A question about splitting LLM work across personal devices
The writer says they have several devices, including a MacBook, PC, and iPhone, and want to distribute LLM inference across them. They mention two routers, vllmAthena and llmproxy, and ask which one might fit their zero trust infrastructure. They also ask for an open source option like Tailscale that does not require sending all keys to the vendor.
Key points
- The writer wants to split LLM inference across a MacBook, PC, and iPhone.
- They are comparing vllmAthena and llmproxy as possible routers.
- They describe vllmAthena as using small models to choose routing paths.
- They want the setup to fit a zero trust infrastructure.
- They also want an open source Tailscale-like option that does not require trusting a vendor with all keys.
Quick term guide
- LLM inference
- The process where an already trained AI model reads input and generates an answer.

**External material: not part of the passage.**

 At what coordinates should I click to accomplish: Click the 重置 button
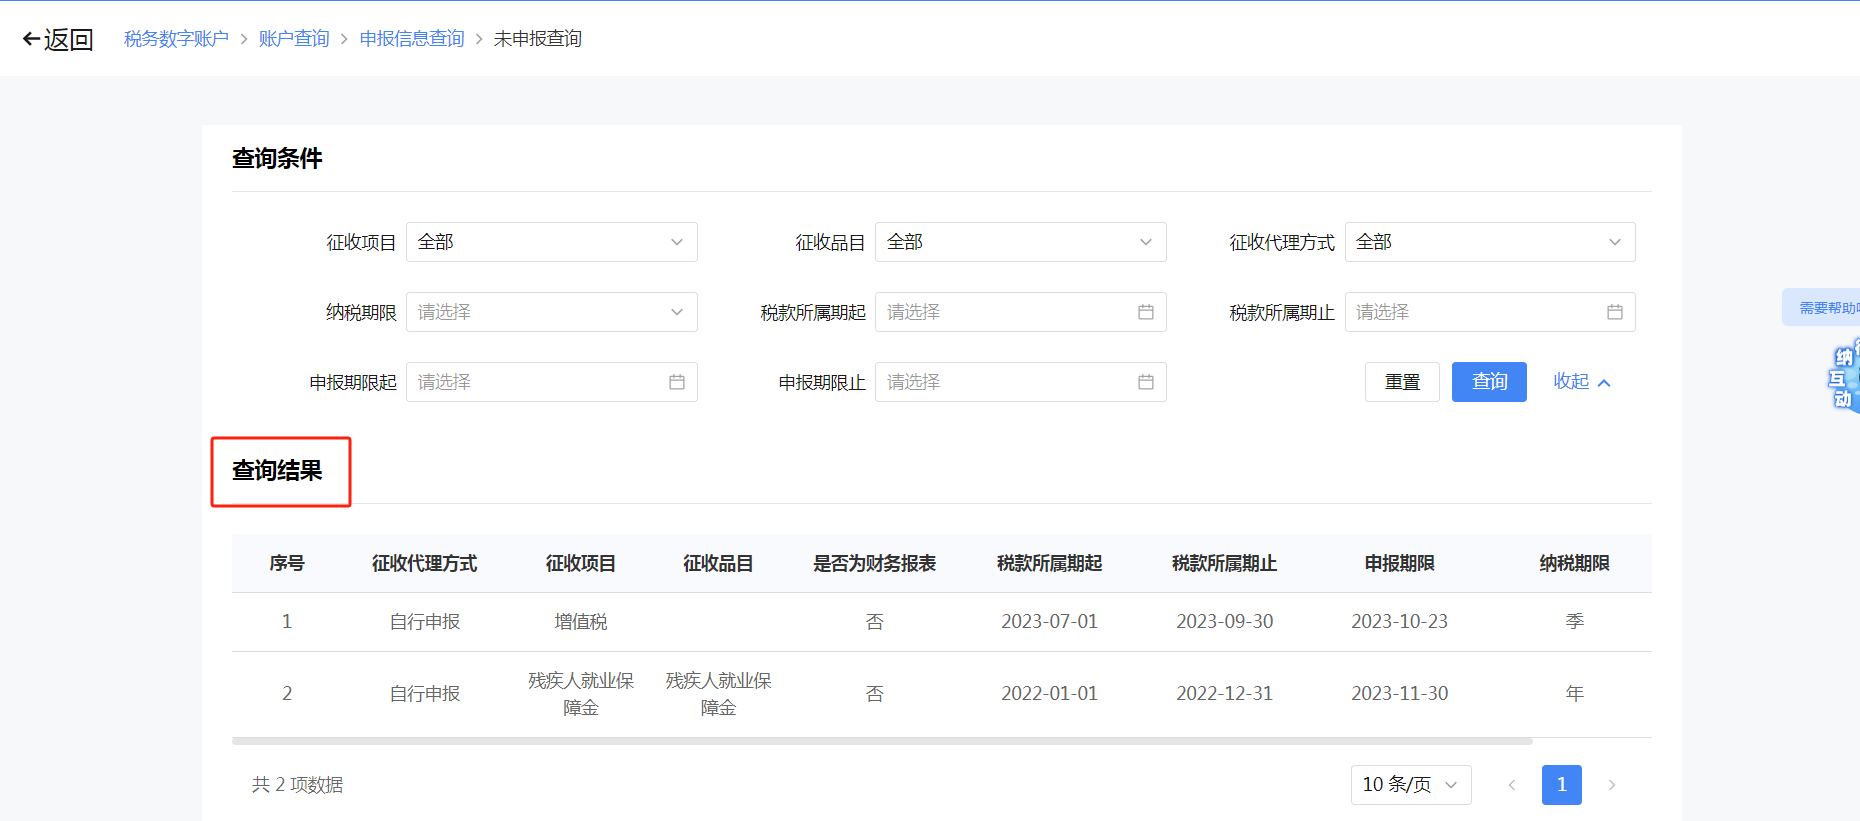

- zero trust infrastructure
- A security setup that checks access every time instead of assuming anything is trusted.
- infrastructure
- The technical systems that keep a website or app running.
- open source
- Software whose code is available for people to view and often modify.
- Tailscale
- A tool that lets you securely access your home devices over the internet, as if they were on the same local network
- Architecture
- The overall structure and organization of a software project.
- AI agents
- AI agents are AI tools that can carry out steps toward a goal, not just answer once.
- model routing
- The practice of sending tasks to different LLMs based on their complexity and cost.